Exxon Mobil Corp. has boosted it’s dividend every April for at least a decade, delivering more than $98 billion directly to shareholders.
This year, the payout will likely rise again. The open question is by how much.
Exxon slowed quarterly dividend growth the last two years as the industry fought through the worst price rout in a generation. Now, with oil prices stuck at around $50 a barrel and with little guarantee they’ll rise by much, analysts are debating whether the company remains conservative, boosting its free cash flow, or if it will reward investors who stuck with it through the lean times.
Exxon raised its dividend 2 cents a year ago to 75 cents. Now, Bloomberg Dividend Forecasts estimates the Irving, Texas-based company will announce a 4 cent boost on Wednesday. The current payout costs $12.7 billion a year, more than at any other S&P 500 company.

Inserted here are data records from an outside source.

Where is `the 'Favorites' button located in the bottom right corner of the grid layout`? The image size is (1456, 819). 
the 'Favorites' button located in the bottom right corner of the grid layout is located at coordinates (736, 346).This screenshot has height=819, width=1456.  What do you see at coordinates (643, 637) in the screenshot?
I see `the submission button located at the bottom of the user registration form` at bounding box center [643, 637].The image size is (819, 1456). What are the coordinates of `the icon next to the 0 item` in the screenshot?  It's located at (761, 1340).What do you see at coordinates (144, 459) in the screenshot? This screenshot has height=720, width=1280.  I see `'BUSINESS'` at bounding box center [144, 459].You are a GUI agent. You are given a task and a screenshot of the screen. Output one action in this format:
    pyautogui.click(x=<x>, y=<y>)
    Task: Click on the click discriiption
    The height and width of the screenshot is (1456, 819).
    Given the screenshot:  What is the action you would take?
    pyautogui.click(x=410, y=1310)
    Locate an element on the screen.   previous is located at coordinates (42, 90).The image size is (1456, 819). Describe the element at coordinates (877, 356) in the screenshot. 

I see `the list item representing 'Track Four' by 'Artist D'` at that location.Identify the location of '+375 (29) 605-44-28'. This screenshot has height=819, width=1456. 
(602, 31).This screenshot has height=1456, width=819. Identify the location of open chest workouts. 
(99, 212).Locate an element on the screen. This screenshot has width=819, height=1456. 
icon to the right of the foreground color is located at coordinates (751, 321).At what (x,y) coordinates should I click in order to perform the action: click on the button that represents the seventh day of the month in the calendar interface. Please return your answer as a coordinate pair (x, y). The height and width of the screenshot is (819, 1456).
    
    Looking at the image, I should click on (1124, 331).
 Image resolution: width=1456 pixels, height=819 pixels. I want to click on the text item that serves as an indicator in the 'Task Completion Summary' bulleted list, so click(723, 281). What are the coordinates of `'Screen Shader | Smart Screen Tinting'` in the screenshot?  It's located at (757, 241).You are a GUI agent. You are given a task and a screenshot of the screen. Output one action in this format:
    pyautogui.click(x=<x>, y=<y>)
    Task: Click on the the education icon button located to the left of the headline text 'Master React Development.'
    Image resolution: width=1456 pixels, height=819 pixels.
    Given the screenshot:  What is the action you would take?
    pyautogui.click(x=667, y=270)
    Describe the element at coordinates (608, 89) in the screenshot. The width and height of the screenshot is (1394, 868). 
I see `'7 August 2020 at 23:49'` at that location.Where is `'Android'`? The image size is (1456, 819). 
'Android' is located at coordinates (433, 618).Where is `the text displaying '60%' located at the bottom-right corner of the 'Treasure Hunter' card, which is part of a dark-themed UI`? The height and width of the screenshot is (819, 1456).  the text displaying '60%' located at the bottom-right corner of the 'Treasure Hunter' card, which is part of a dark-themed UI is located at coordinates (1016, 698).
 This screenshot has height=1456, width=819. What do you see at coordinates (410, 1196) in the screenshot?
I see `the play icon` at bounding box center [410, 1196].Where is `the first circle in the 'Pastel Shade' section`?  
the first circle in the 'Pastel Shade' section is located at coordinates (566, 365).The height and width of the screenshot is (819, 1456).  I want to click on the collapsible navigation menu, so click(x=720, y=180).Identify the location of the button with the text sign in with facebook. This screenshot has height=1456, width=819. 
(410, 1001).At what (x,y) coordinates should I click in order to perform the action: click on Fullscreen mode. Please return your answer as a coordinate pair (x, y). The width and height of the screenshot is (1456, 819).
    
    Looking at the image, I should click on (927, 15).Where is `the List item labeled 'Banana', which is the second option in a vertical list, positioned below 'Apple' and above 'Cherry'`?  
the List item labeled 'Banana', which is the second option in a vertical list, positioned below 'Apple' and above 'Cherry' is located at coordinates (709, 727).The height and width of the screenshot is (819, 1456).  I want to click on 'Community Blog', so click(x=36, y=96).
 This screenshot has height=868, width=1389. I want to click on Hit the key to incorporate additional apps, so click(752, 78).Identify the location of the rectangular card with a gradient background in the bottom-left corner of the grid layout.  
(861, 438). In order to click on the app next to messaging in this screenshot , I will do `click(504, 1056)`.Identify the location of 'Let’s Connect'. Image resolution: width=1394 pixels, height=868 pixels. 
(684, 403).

Each penny adds about $170 million a year.
hris Kettenmann, chief energy strategist at Macro Risk Advisors, said: “We think a dividend hike of this magnitude is at risk given the deterioration of underlying cash flows through the industry downturn.
“No asymmetric risk looms larger in our view than dividend risk at the global oil majors.”
An Exxon spokesman declined to comment. For Exxon shareholders, the dividend is make-or-break. In the past five years, the stock dropped 5.9 percent, but the total return including dividend payouts was a positive 9.7 percent, according to Bloomberg calculations.
Since topping $58 a barrel in January, the international Brent benchmark has slid about 10 percent and futures markets don’t expect the price to approach $58 territory again until 2024. While that could change if the Organization of Petroleum Exporting Countries prolongs its output cuts, the extraordinary rise of the U.S. shale boom has tempered hopes for a large increase.
‘A Little High’
With that in mind, and given the small increase last April when Brent averaged about $43, a 4-cent dividend rise “sounds a little high,” said Brian Youngberg, an Edward Jones & Co. Analyst in St. Louis who has a hold rating on Exxon’s stock. He expects the company to split the difference, coming in with a 3 cent rise to 78 cents.
Exxon’s historical drive to deliver healthy payouts to investors is running headlong into management’s cautiousness about preserving cash for drilling during oil-market slumps, he said.
Since the market rout kicked off more than 2 1/2 years ago, Exxon’s free cash flow turned negative twice, the worst performance since the company assumed its modern form with the 1999 takeover of Mobil Corp., according to data compiled by Bloomberg.
Now, it’s coming off a quarter when analysts estimate the company racked up its largest quarterly profit increase in 14 years.
In its heyday in 2008, when Brent was marching toward $147 a barrel, the company raked in more than $17 billion in free cash flow during a single three-month period. That’s more than three times the $5.31 billion it’s expected to disclose with first-quarter results on Friday, based on the estimates from two analysts in a Bloomberg survey.
Bigger Profit
Net income for the January-March period probably more than doubled to $3.81 billion, based on the average forecast of 13 analysts.
The earnings report will shed light on Chief Executive Officer Darren Woods’ first quarter on the job since his January succession of Rex Tillerson, who is now U.S. secretary of state.
Woods sought to reassure investors and analysts about his commitment to dividend growth during the company’s annual strategy presentation at the New York Stock Exchange in March. He noted that annual payouts have risen for 34 straight years and that even during the doldrums last year, Exxon’s increase outpaced that of all its major rivals.
Exxon is “geared to deliver sustainable, long-term shareholder value,” Woods said during the March event. “We are committed to paying a reliable and growing dividend over the long term.”
Sam Margolin, an analyst at Cowen Group Inc., said history is still the best guide when it comes to Exxon’s behavior. Elongating the streak of 30-plus years of dividend boosts “is probably the objective,” and the doubling in crude prices since January 2016 provides an ample cushion, according to Margolin,
“Commodity prices are strong compared to where they were this time last year,” Margolin said. “That gives them some strength to work with.”